Christine Wunnicke – „Wachs“

„Marie rannte durchs Leben. Madeleine wurzelte darin. Und an beiden zog es vorbei.“

Ein Novembertag im Jahr 1733 in Paris: Die 13-jährige Marie stiefelt in die Kaserne der Schwarzen Musketiere. Unerschrocken formuliert das Mädchen den von ihr überrumpelten Soldaten einen ungewöhnlichen Wunsch: Die Tochter des Apothekers braucht eine Leiche. Sie will sich an den Toten schulen, die beste Anatomin werden, was sie später auch wird. In die französische Geschichte eingehen wird Marie Marguerite Biheron (1719-1795) als Zeichnerin und Bildnerin von anatomischen Wachspräparaten. Christine Wunnicke erzählt in ihrem neuen Roman „Wachs“ ihre faszinierende Geschichte – und die von Madeleine.

Zwei ungewöhnliche Frauen

Madeleine ist keine Geringere als Madeleine Françoise Basseporte (1701-1780), ihres Zeichens Künstlerin und Zeichenlehrerin, bekannt als Blumenmalerin, die auch die junge Marie unter ihre Fittiche nimmt.

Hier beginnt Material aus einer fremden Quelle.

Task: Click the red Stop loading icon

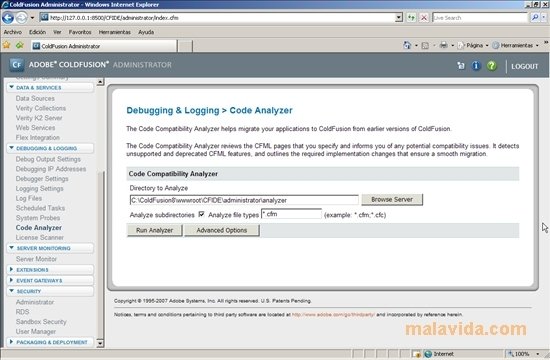Action: [424, 18]
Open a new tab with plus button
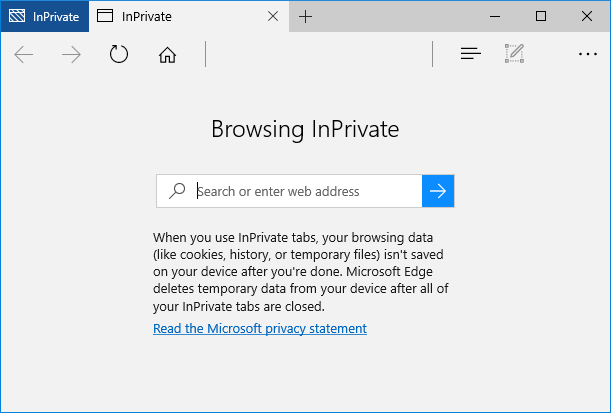The width and height of the screenshot is (611, 413). coord(306,16)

Zwei Frauen mit einem ungewöhnlichen Ehrgeiz und Lebenslauf, die schließlich zusammenleben und im Roman ein Paar werden. Marie erschafft anatomische Wachspräparate, die später Weltruf erlangen sollten, als „Schnitterin“ gibt sie Anatomiekurse, Madeleine wird Pflanzenmalerin des Jardin du Roi, schreibt an den berühmten schwedischen Naturforscher Carl von Linné Briefe, die sie sofort wieder im Kamin verbrennt.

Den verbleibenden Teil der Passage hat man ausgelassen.